● **Dataset records**:
►

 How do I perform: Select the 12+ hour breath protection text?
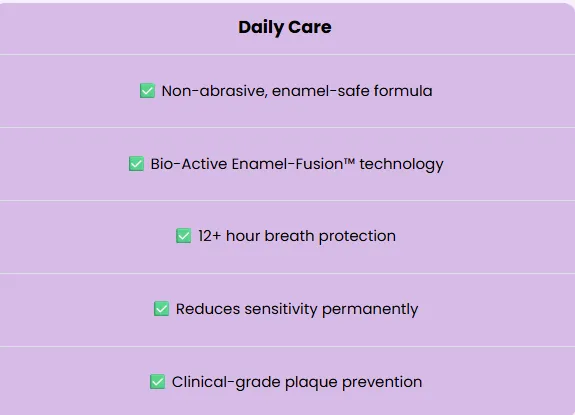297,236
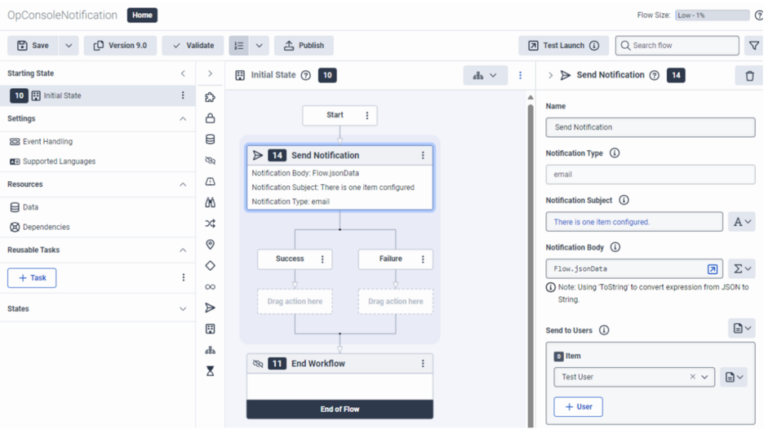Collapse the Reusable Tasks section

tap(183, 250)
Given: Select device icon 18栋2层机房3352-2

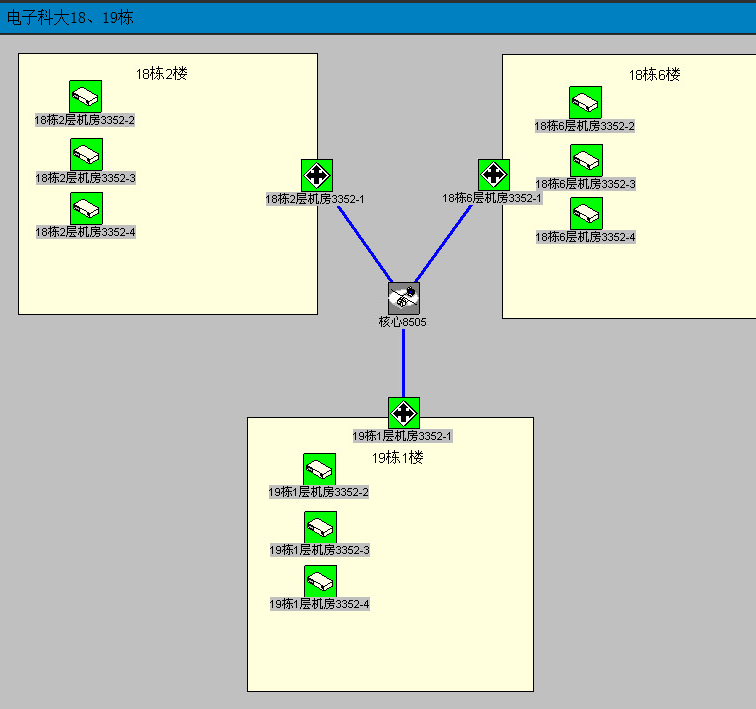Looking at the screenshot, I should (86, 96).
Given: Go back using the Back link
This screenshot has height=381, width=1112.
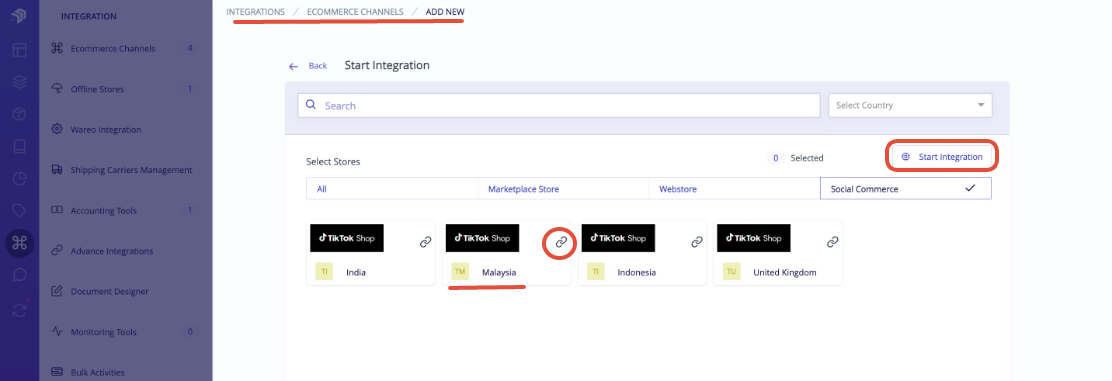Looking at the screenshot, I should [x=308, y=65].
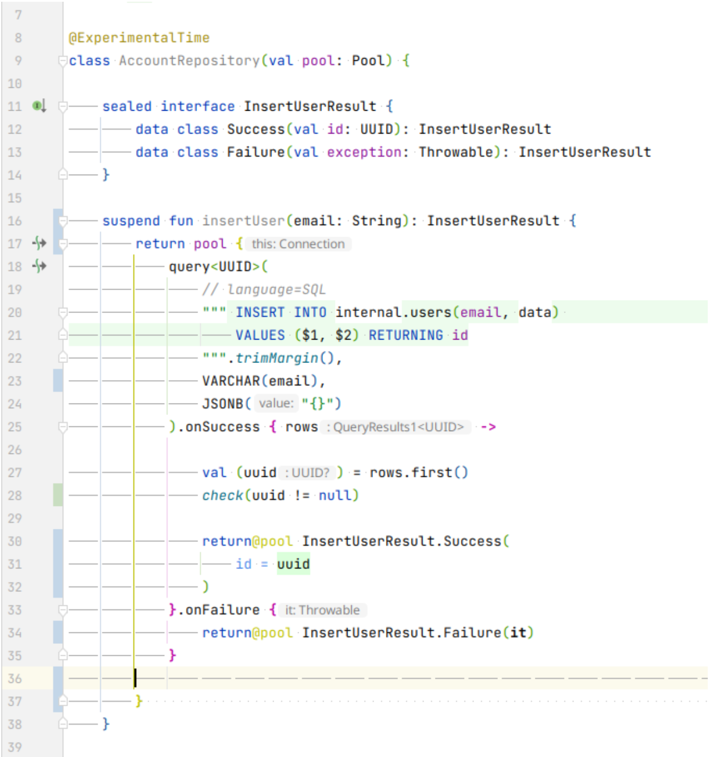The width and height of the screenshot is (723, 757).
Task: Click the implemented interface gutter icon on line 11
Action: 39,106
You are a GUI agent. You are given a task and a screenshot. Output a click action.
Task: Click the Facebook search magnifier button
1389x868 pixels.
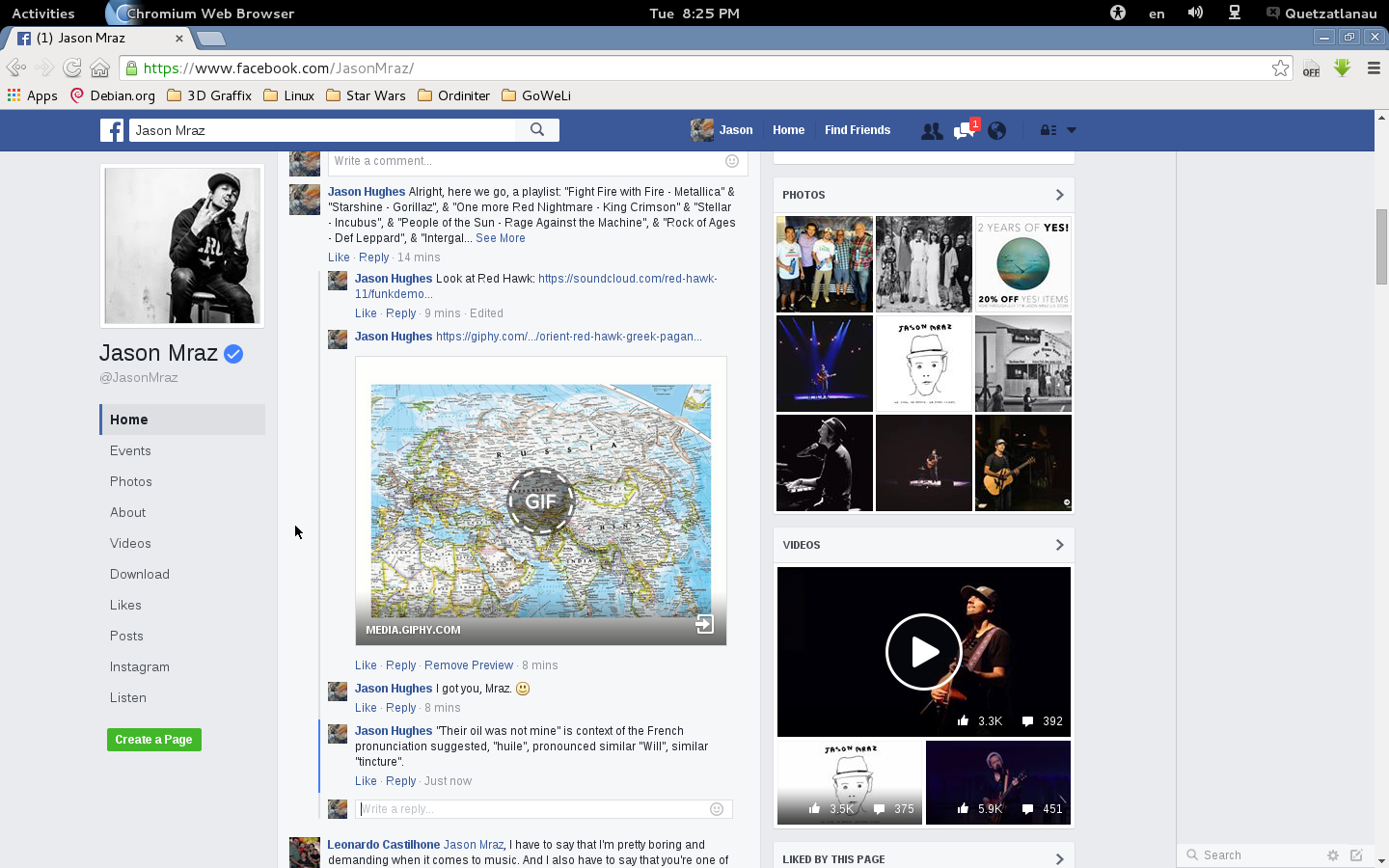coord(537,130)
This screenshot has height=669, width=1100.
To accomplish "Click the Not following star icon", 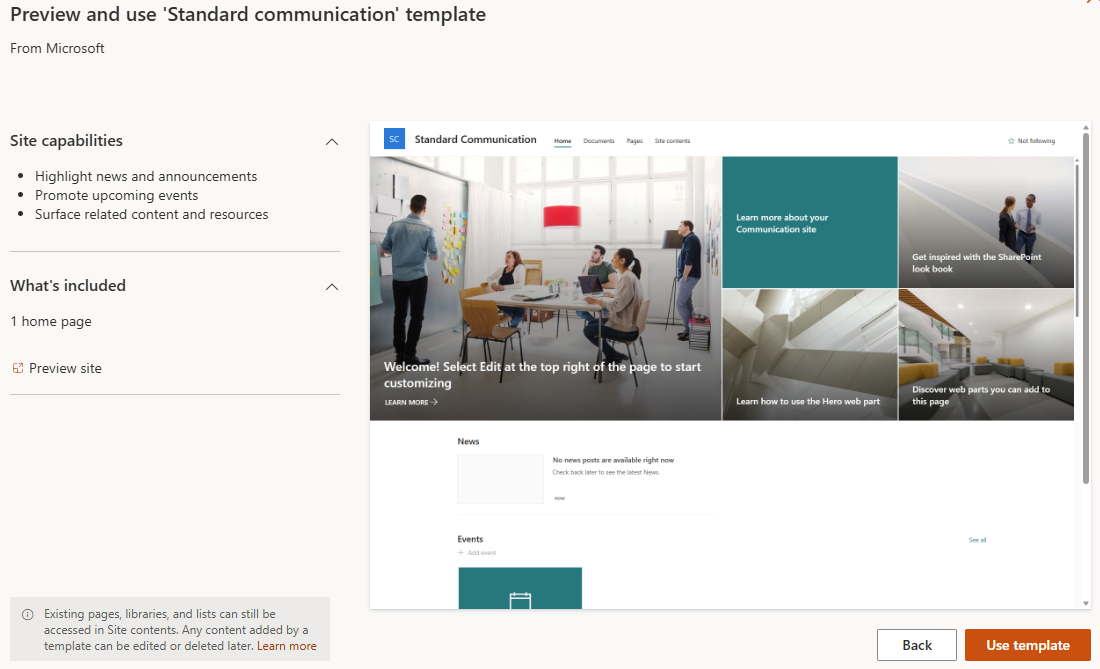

◄

Transcribe the listing in full and omit the pictures.

● **Solution for this task**:
 How do I perform: Select the 12+ hour breath protection text?
297,236
Collapse the Reusable Tasks section

tap(183, 250)
Given: Select device icon 18栋2层机房3352-2

Looking at the screenshot, I should (86, 96).
Given: Go back using the Back link
This screenshot has height=381, width=1112.
Looking at the screenshot, I should [x=308, y=65].
The width and height of the screenshot is (723, 757).
Task: Click the implemented interface gutter icon on line 11
Action: 39,106
You are a GUI agent. You are given a task and a screenshot. Output a click action.
Task: Click the Facebook search magnifier button
1389x868 pixels.
coord(537,130)
This screenshot has height=669, width=1100.
To accomplish "Click the Not following star icon", 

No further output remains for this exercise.